■ Task statement
Exactly reproduce each of the entries shown below.

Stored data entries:
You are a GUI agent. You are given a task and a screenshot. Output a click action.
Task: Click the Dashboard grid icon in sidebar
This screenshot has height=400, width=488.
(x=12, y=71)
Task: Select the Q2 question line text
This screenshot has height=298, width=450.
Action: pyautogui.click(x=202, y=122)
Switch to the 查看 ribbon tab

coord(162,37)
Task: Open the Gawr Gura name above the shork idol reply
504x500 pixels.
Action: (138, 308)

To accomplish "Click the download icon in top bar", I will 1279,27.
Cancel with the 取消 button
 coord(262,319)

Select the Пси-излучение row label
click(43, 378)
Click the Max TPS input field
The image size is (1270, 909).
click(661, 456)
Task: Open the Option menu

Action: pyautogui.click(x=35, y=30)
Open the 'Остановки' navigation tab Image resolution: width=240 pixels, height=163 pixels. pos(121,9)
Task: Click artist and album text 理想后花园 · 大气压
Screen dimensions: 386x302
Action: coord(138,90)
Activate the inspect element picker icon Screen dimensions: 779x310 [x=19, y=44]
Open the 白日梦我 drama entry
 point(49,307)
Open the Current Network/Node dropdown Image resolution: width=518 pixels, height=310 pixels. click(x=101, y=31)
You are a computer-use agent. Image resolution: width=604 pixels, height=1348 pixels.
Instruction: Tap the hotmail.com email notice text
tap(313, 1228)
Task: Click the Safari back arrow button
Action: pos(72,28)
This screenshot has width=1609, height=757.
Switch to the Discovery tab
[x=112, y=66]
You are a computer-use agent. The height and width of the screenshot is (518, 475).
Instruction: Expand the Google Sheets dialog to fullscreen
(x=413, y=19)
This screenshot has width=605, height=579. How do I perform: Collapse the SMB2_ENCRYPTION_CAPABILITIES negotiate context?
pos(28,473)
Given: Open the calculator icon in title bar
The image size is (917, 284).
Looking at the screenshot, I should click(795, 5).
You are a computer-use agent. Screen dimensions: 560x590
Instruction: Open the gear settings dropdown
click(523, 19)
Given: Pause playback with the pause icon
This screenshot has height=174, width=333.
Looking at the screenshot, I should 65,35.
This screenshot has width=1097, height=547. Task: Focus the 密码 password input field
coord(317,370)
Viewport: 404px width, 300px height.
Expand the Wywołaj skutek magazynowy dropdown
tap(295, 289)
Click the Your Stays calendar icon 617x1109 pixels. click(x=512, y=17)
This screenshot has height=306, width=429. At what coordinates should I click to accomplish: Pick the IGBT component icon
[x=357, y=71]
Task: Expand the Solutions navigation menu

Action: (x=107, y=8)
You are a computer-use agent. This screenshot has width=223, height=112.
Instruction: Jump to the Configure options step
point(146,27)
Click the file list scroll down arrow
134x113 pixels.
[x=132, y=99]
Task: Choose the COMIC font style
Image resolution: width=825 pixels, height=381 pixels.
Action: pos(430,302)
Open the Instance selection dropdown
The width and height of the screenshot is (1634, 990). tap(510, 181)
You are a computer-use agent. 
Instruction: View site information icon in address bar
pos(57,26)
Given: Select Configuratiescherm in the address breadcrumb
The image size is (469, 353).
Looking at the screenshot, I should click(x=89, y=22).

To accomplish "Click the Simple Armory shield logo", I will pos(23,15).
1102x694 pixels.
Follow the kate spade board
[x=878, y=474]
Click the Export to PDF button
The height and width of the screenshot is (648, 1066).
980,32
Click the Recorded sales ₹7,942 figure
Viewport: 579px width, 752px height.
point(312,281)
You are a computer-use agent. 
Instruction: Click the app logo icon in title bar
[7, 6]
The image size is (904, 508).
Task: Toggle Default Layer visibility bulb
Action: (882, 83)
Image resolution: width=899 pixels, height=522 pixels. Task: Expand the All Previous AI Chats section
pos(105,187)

■ Solution to this task
You are a GUI agent. You are given a task and a screenshot. Output a click action.
Task: Click the Dashboard grid icon in sidebar
This screenshot has height=400, width=488.
(x=12, y=71)
Task: Select the Q2 question line text
This screenshot has height=298, width=450.
Action: pyautogui.click(x=202, y=122)
Switch to the 查看 ribbon tab

coord(162,37)
Task: Open the Gawr Gura name above the shork idol reply
504x500 pixels.
Action: (138, 308)

To accomplish "Click the download icon in top bar", I will 1279,27.
Cancel with the 取消 button
 coord(262,319)

Select the Пси-излучение row label
click(43, 378)
Click the Max TPS input field
The image size is (1270, 909).
click(661, 456)
Task: Open the Option menu

Action: pyautogui.click(x=35, y=30)
Open the 'Остановки' navigation tab Image resolution: width=240 pixels, height=163 pixels. pos(121,9)
Task: Click artist and album text 理想后花园 · 大气压
Screen dimensions: 386x302
Action: coord(138,90)
Activate the inspect element picker icon Screen dimensions: 779x310 [x=19, y=44]
Open the 白日梦我 drama entry
 point(49,307)
Open the Current Network/Node dropdown Image resolution: width=518 pixels, height=310 pixels. click(x=101, y=31)
You are a computer-use agent. Image resolution: width=604 pixels, height=1348 pixels.
Instruction: Tap the hotmail.com email notice text
tap(313, 1228)
Task: Click the Safari back arrow button
Action: pos(72,28)
This screenshot has width=1609, height=757.
Switch to the Discovery tab
[x=112, y=66]
You are a computer-use agent. The height and width of the screenshot is (518, 475).
Instruction: Expand the Google Sheets dialog to fullscreen
(x=413, y=19)
This screenshot has width=605, height=579. How do I perform: Collapse the SMB2_ENCRYPTION_CAPABILITIES negotiate context?
pos(28,473)
Given: Open the calculator icon in title bar
The image size is (917, 284).
Looking at the screenshot, I should click(795, 5).
You are a computer-use agent. Screen dimensions: 560x590
Instruction: Open the gear settings dropdown
click(523, 19)
Given: Pause playback with the pause icon
This screenshot has height=174, width=333.
Looking at the screenshot, I should 65,35.
This screenshot has width=1097, height=547. Task: Focus the 密码 password input field
coord(317,370)
Viewport: 404px width, 300px height.
Expand the Wywołaj skutek magazynowy dropdown
tap(295, 289)
Click the Your Stays calendar icon 617x1109 pixels. click(x=512, y=17)
This screenshot has height=306, width=429. At what coordinates should I click to accomplish: Pick the IGBT component icon
[x=357, y=71]
Task: Expand the Solutions navigation menu

Action: (x=107, y=8)
You are a computer-use agent. This screenshot has width=223, height=112.
Instruction: Jump to the Configure options step
point(146,27)
Click the file list scroll down arrow
134x113 pixels.
[x=132, y=99]
Task: Choose the COMIC font style
Image resolution: width=825 pixels, height=381 pixels.
Action: pos(430,302)
Open the Instance selection dropdown
The width and height of the screenshot is (1634, 990). tap(510, 181)
You are a computer-use agent. 
Instruction: View site information icon in address bar
pos(57,26)
Given: Select Configuratiescherm in the address breadcrumb
The image size is (469, 353).
Looking at the screenshot, I should click(x=89, y=22).

To accomplish "Click the Simple Armory shield logo", I will pos(23,15).
1102x694 pixels.
Follow the kate spade board
[x=878, y=474]
Click the Export to PDF button
The height and width of the screenshot is (648, 1066).
980,32
Click the Recorded sales ₹7,942 figure
Viewport: 579px width, 752px height.
point(312,281)
You are a computer-use agent. 
Instruction: Click the app logo icon in title bar
[7, 6]
The image size is (904, 508).
Task: Toggle Default Layer visibility bulb
Action: (882, 83)
Image resolution: width=899 pixels, height=522 pixels. Task: Expand the All Previous AI Chats section
pos(105,187)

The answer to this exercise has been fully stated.